Initial Dose: 0.03 to 0.05 mg/kg/day as a continuous IV infusion no sooner than 6 hours after transplantation. Adult patients should receive doses at the lower end of the dosing range.

Doses as high as 0.1 mg/kg/day as a continuous IV infusion may be appropriate.

Continuous IV infusion of tacrolimus injection should be continued only until the patient can tolerate oral administration of the capsules.

Initial Oral Dose for kidney transplant patients: 0.2 mg/kg/day administered every 12 hours in 2 divided doses.

Initial Oral Dose for liver transplant patients: 0.1 to 0.15 mg/kg/day administered every 12 hours in 2 divided doses.

Initial Oral Dose for heart transplant patients: 0.075 mg/kg/day administered every 12 hours in 2 divided doses.

Doses as high as 0.3 mg/kg/day administered every 12 hours in 2 divided doses may be appropriate.

Usual Adult Dose for Graft Versus Host Disease

Prevention:
Initial dose: 0.03 mg/kg/day (based on lean body weight) as a continuous infusion. Treatment should begin at least 24 hours prior to stem cell infusion and continued only until oral medication can be tolerated.

Treatment:
Initial dose: 0.03 mg/kg/day (based on lean body weight) as a continuous infusion.
********
### Problems and tasks
- A) In the tacrolimus dosing text, what determines how long the continuous IV infusion should go on? Answer in one to three sentences.
- B) Pick up the tacrolimus dosing text after its last sentence and continue it.
The rows that follow come from a different source than the tacrolimus dosing text.
********
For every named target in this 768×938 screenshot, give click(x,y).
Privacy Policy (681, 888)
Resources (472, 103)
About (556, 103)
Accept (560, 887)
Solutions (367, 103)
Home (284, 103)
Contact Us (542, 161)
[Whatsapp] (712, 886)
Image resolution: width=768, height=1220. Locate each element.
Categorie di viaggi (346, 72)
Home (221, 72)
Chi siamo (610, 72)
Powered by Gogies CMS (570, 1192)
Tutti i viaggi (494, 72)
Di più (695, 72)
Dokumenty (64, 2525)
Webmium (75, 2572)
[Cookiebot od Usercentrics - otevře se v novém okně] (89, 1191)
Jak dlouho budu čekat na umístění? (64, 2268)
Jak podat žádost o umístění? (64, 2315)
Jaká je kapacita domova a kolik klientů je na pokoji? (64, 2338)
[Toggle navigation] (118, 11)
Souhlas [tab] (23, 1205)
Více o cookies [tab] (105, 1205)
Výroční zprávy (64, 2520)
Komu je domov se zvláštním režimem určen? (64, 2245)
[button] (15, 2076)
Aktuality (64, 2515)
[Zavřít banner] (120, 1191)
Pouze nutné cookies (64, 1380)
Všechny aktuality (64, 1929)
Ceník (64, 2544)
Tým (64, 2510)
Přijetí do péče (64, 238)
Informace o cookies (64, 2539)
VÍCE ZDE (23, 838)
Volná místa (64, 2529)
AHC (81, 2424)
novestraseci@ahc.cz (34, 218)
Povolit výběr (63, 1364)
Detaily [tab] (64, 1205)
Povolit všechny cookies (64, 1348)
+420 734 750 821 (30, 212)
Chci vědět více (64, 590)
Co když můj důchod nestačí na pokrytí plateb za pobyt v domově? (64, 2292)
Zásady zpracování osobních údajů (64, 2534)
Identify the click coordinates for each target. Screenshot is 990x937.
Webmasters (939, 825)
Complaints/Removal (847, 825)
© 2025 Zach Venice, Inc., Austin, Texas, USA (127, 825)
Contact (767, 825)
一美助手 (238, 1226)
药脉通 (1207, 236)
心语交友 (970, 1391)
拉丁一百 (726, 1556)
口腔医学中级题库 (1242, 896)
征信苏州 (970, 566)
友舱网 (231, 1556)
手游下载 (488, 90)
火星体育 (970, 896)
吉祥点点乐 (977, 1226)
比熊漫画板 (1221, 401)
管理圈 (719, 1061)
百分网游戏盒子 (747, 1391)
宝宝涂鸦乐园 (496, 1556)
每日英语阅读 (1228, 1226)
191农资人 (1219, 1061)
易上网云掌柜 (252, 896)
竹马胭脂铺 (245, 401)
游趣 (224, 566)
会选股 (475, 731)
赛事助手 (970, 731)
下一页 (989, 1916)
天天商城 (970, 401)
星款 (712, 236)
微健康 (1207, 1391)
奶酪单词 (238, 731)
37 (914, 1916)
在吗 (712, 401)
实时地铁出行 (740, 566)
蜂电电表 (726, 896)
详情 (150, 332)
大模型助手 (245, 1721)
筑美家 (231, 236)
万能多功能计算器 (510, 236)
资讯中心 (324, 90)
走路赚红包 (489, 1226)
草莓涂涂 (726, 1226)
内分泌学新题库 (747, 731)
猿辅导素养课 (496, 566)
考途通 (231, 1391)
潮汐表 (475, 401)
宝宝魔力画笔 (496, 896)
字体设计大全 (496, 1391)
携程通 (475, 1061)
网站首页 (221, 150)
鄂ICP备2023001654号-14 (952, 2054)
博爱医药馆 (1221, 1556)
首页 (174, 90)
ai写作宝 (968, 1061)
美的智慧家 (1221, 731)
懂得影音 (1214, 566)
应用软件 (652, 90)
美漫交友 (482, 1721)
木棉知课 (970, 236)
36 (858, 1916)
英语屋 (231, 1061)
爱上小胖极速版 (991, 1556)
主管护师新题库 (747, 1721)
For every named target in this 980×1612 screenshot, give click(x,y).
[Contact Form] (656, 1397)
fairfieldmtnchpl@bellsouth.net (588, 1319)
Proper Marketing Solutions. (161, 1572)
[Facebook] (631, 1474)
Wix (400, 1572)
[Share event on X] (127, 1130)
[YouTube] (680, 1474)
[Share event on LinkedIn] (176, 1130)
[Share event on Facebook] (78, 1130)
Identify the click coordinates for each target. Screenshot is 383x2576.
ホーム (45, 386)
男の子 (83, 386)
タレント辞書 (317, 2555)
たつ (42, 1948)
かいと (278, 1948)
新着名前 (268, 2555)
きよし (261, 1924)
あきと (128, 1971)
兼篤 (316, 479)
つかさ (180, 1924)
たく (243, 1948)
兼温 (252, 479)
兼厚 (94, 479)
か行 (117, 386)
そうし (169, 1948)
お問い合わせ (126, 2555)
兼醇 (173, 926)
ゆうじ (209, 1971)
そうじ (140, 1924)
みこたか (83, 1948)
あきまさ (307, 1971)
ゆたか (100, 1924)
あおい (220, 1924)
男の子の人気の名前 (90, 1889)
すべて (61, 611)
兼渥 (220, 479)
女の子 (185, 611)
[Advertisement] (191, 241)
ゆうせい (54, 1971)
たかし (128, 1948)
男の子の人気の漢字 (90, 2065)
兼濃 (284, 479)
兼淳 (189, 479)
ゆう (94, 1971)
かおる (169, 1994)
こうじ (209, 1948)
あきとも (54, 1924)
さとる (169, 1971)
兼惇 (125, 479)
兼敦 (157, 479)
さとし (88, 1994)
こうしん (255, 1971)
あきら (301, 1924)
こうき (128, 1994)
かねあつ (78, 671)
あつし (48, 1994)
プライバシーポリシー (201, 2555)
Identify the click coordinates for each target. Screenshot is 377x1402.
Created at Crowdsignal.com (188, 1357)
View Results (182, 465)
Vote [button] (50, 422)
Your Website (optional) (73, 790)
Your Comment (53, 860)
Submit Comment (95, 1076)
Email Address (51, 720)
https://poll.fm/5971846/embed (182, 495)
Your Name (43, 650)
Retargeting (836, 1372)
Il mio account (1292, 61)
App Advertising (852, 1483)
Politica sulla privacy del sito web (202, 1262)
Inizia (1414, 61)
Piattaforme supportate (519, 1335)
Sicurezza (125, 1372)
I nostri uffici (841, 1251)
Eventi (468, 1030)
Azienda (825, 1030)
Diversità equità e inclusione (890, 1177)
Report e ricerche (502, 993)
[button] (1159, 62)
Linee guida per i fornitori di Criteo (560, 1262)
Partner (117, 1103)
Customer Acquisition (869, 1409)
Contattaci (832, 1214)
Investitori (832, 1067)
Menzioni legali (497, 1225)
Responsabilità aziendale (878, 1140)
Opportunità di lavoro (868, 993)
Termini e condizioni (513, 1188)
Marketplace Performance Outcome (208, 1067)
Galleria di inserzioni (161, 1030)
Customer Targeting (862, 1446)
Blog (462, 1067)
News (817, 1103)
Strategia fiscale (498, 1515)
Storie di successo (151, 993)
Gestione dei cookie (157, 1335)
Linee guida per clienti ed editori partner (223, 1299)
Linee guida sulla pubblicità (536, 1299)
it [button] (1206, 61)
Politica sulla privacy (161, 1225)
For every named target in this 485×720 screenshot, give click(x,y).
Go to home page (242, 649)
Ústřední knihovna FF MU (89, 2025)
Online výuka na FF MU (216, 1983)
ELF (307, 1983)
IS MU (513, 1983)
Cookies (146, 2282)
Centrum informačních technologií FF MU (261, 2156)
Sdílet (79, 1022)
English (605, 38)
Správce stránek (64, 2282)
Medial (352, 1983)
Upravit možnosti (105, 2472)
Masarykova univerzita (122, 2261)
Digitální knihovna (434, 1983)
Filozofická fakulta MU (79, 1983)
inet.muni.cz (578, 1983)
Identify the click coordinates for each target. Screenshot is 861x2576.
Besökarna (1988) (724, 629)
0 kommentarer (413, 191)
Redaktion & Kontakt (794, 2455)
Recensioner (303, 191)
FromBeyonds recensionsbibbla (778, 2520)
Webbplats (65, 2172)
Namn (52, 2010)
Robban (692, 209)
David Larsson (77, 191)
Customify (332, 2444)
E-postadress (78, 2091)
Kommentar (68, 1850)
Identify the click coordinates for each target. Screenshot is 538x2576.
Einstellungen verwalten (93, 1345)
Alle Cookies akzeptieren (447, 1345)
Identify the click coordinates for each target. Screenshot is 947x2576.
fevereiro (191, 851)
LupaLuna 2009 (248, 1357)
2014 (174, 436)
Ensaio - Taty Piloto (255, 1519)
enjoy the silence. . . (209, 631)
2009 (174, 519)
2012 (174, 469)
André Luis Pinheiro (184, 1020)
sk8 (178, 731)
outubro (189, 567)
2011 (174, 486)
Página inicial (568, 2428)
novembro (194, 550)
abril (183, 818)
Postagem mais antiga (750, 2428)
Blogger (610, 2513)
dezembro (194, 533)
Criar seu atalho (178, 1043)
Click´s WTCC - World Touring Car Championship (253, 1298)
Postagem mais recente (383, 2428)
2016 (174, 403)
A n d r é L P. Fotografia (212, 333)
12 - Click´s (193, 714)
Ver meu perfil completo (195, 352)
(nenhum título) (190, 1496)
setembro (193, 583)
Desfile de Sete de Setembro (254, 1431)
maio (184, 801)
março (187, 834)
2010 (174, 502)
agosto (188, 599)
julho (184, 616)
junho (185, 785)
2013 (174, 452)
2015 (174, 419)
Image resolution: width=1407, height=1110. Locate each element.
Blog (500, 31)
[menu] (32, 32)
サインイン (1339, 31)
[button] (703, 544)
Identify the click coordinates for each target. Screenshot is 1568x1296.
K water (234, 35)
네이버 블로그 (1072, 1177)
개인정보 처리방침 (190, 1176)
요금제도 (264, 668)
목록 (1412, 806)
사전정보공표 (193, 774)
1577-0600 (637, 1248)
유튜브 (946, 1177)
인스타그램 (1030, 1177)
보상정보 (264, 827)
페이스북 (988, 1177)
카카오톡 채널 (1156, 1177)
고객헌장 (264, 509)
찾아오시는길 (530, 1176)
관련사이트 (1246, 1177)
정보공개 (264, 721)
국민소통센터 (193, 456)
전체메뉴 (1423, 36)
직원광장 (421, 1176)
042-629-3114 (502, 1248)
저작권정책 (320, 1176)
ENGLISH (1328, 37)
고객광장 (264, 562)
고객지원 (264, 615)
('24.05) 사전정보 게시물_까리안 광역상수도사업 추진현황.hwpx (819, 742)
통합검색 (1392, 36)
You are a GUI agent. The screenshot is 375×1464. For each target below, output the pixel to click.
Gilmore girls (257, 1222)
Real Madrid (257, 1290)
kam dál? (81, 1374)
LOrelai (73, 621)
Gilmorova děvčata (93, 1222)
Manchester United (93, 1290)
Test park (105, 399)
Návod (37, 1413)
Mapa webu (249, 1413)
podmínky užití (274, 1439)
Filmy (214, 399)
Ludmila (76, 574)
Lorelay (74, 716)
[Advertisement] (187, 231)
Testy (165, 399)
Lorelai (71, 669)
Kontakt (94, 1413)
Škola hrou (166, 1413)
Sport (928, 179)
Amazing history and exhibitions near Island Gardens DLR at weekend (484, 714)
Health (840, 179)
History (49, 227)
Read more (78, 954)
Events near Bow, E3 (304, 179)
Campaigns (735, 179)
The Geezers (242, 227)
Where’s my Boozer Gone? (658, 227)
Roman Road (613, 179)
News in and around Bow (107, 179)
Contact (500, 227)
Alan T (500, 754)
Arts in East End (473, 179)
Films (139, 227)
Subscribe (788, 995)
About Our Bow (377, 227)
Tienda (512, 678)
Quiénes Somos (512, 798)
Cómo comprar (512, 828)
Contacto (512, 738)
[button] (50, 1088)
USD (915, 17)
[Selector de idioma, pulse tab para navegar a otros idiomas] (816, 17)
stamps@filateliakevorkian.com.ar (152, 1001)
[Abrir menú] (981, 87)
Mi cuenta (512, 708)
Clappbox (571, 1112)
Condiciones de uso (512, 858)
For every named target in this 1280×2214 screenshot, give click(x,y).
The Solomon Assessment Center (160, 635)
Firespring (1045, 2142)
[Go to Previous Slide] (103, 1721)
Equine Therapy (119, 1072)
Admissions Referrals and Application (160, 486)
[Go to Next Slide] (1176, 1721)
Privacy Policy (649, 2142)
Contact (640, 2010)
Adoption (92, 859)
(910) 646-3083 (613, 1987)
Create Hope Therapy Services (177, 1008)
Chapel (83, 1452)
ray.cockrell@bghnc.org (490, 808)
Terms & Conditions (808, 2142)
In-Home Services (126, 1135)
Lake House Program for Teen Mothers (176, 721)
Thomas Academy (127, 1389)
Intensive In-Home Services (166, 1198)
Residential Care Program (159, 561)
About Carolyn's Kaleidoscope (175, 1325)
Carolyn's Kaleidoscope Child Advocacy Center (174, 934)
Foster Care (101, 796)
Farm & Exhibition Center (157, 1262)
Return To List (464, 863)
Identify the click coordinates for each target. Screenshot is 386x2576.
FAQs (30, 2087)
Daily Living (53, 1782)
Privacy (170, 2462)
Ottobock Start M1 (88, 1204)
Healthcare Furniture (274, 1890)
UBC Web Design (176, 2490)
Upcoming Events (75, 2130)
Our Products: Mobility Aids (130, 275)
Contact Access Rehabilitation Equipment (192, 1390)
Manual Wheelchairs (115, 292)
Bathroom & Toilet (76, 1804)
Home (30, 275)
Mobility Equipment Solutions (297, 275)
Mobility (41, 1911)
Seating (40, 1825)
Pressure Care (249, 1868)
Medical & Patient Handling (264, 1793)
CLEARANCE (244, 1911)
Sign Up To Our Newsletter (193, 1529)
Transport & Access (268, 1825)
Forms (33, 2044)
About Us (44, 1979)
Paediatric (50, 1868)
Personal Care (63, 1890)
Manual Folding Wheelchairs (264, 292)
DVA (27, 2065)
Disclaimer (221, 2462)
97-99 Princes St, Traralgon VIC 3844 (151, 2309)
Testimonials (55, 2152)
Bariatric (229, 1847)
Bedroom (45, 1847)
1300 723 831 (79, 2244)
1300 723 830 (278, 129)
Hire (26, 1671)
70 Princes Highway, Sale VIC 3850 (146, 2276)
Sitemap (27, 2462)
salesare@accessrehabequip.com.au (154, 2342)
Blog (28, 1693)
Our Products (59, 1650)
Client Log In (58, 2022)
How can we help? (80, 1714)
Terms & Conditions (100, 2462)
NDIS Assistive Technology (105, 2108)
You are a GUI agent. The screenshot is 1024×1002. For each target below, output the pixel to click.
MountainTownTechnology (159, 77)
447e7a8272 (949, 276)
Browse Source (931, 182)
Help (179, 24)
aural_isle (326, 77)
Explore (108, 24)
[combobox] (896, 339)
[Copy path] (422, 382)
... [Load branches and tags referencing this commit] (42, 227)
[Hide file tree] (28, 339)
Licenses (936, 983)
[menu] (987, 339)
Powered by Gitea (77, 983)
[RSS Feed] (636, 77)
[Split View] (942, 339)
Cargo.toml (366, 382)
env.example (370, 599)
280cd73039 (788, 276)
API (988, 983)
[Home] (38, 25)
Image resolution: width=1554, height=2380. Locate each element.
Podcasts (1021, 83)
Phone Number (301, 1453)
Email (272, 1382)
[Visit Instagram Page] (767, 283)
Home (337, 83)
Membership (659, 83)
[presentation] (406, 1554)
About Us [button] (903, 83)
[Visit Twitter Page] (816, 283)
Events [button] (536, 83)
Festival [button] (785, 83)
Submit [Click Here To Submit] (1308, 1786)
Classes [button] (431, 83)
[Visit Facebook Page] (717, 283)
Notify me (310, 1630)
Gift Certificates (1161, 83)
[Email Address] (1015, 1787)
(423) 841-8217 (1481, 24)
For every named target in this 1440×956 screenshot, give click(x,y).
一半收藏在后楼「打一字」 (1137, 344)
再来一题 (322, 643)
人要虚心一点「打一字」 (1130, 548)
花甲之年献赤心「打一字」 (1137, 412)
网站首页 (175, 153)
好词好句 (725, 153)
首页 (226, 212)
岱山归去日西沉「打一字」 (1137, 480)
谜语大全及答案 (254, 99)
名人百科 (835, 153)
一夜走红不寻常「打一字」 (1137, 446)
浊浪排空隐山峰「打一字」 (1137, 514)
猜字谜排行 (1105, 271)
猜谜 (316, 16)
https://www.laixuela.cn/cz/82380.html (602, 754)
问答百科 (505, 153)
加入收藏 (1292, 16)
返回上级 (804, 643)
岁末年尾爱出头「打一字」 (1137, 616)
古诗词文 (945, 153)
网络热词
********
### Outputs in order
- A) The continuous IV infusion should go on only until the patient can tolerate oral administration of the capsules. For graft versus host disease prevention, the infusion likewise continues only until oral medication can be tolerated.

- B)
Conversion from IV to oral dose (1:4 ratio): Multiply total daily IV dose times 4 and administer in 2 divided oral doses per day, every 12 hours.

Usual Pediatric Dose for Organ Transplant - Rejection Reversal

Liver transplant:
Oral: Initial dose: 0.15 to 0.2 mg/kg/day divided every 12 hours
IV: 0.03 to 0.05 mg/kg/day as a continuous infusion
Dose adjustments may be required. Doses as high as 0.15 mg/kg/day IV or 0.3 mg/kg/day orally have been used.

Heart transplant:
Oral: Initial dose: 0.1 to 0.3 mg/kg/day divided every 12 hours
IV: 0.01 to 0.03 mg/kg/day as a continuous infusion

Kidney transplant:
Oral: Initial dose: 0.2 to 0.3 mg/kg/day divided every 12 hours
IV: 0.06 mg/kg/day as a continuous infusion

Usual Pediatric Dose for Graft Versus Host Disease

Prevention:
Initial dose: 0.03 mg/kg/day (based on lean body weight) as continuous infusion. Treatment should begin at least 24 hours prior to stem cell infusion and continued only until oral medication can be tolerated.
Conversion from IV to oral dose (1:4 ratio): Multiply total daily IV dose times 4 and administer in 2 divided oral doses per day, every 12 hours.

Renal Dose Adjustments

Due to the potential for nephrotoxicity, patients with renal impairment should receive doses at the lowest value of the recommended IV and/or oral dosing ranges. Further reductions in dose below these ranges may be required.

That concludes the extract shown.